Your objective ->
From the data underneath, reproduce exactly the stretch that begins at the line with "Click the View Accounts person icon" and ends after the line with "The width and height of the screenshot is (1372, 883).".

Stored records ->
==*==

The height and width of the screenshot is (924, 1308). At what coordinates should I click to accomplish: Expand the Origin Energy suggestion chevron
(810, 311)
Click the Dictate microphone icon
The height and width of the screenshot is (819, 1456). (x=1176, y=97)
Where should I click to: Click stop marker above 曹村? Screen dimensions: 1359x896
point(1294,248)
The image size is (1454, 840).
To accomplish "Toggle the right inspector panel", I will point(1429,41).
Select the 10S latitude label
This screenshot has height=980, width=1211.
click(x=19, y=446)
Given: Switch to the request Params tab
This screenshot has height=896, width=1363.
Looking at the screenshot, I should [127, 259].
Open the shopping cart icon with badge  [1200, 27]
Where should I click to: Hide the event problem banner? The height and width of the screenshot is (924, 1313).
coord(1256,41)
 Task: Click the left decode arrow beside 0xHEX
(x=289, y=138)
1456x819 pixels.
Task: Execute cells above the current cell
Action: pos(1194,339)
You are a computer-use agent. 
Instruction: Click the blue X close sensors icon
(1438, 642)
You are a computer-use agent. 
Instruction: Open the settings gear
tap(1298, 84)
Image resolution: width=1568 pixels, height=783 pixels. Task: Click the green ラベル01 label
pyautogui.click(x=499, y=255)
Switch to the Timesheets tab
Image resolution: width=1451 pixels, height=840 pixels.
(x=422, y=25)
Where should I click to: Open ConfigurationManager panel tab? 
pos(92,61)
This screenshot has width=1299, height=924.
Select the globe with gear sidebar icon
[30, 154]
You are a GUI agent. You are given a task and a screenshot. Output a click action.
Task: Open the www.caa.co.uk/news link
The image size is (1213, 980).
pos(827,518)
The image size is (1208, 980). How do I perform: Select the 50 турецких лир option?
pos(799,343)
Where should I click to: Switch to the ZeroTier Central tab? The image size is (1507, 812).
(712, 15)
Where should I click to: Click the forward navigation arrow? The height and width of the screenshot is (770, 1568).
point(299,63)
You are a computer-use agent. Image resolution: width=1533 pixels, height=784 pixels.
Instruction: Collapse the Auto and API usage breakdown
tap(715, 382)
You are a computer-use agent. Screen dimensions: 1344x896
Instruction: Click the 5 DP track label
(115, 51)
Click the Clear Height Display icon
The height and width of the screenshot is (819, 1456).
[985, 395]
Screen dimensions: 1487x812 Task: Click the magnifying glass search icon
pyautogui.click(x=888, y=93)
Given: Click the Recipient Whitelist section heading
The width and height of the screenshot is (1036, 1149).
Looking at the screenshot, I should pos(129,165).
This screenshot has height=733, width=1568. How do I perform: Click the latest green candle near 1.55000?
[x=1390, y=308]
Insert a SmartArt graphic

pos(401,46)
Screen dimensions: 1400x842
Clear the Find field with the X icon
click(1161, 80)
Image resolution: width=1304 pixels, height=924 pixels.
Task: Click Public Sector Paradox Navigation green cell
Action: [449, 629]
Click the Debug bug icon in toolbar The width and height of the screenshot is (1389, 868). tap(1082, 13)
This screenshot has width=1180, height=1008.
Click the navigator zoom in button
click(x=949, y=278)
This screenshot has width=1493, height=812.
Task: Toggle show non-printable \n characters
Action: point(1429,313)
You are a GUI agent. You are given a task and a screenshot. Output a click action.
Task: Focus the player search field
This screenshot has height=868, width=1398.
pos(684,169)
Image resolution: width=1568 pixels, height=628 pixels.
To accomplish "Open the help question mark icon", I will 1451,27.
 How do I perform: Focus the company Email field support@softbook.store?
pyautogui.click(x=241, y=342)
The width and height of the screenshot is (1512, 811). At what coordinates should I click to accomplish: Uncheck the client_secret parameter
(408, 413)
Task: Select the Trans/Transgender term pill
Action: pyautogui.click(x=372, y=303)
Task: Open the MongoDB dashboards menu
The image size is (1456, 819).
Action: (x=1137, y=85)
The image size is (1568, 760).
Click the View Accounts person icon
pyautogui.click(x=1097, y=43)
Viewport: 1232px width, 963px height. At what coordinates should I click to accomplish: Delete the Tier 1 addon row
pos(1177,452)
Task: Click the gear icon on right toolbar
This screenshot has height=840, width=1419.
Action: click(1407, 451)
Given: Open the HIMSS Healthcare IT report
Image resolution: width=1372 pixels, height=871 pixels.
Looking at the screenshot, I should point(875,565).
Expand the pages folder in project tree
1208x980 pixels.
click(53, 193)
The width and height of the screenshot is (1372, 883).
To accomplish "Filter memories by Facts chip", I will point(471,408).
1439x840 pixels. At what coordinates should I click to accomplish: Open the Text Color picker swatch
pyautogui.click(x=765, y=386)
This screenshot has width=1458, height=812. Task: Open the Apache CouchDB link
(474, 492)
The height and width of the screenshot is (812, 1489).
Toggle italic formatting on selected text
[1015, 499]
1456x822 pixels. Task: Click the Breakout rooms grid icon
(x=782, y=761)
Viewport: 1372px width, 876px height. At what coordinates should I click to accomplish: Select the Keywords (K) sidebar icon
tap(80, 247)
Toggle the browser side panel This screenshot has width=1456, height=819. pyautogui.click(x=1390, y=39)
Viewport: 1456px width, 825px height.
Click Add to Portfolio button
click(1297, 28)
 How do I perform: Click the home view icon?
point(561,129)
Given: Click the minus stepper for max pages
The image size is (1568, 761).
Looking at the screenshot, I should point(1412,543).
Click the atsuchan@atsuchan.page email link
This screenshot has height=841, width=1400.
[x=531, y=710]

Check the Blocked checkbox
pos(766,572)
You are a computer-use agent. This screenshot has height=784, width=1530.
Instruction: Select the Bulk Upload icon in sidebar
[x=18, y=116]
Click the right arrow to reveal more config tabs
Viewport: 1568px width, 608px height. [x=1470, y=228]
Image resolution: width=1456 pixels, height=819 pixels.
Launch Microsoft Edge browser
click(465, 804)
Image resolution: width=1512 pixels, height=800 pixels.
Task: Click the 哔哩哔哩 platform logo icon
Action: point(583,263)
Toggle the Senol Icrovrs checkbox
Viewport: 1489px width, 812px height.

==*==

Solution to this exercise ->
Click the View Accounts person icon
pyautogui.click(x=1097, y=43)
Viewport: 1232px width, 963px height. At what coordinates should I click to accomplish: Delete the Tier 1 addon row
pos(1177,452)
Task: Click the gear icon on right toolbar
This screenshot has height=840, width=1419.
Action: click(1407, 451)
Given: Open the HIMSS Healthcare IT report
Image resolution: width=1372 pixels, height=871 pixels.
Looking at the screenshot, I should point(875,565).
Expand the pages folder in project tree
1208x980 pixels.
click(53, 193)
The width and height of the screenshot is (1372, 883).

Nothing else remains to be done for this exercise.